Add support for `@tf.function` on non-TF devices #1886

josh146 · 2021-11-10T18:24:38Z

Context: Currently, TensorFlow's AutoGraph mode (enabled by decorating QNodes with @tf.function) only works with backpropagation mode. This is because, for devices that do not support TensorFlow natively, we define a custom gradient interface that calls arbitrary Python code for execution.

Description of the Change:

Adds a new interface, tf-autograph, that is re-written using tf.numpy_function to execute quantum devices. This converts the Python execution to a graph node, allowing the computation to be converted to a TF graph.
A few changes to vjp.py need to be made to ensure that it is graph-compatible.

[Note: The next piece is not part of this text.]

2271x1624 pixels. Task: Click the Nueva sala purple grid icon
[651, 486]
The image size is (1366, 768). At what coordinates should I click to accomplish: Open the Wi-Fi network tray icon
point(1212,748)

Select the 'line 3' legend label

In particular, when TF traces the QNode execution, tensors have no value and no shape, so we need to explicitly pass the size of the dy vector to compute_vjp.

Benefits:

When decorating a QNode (or cost function) with @tf.function, PennyLane automatically detects this, and applies the new tf-autograph interface, resulting in no special requirements from a user-perspective.
Jacobians and nth-order derivatives continue to work as expected.

For example, consider the following QNode:

dev = qml.device("default.qubit", wires=2)
x = tf.Variable(0.543, dtype=tf.float64)
y = tf.Variable(-0.654, dtype=tf.float64)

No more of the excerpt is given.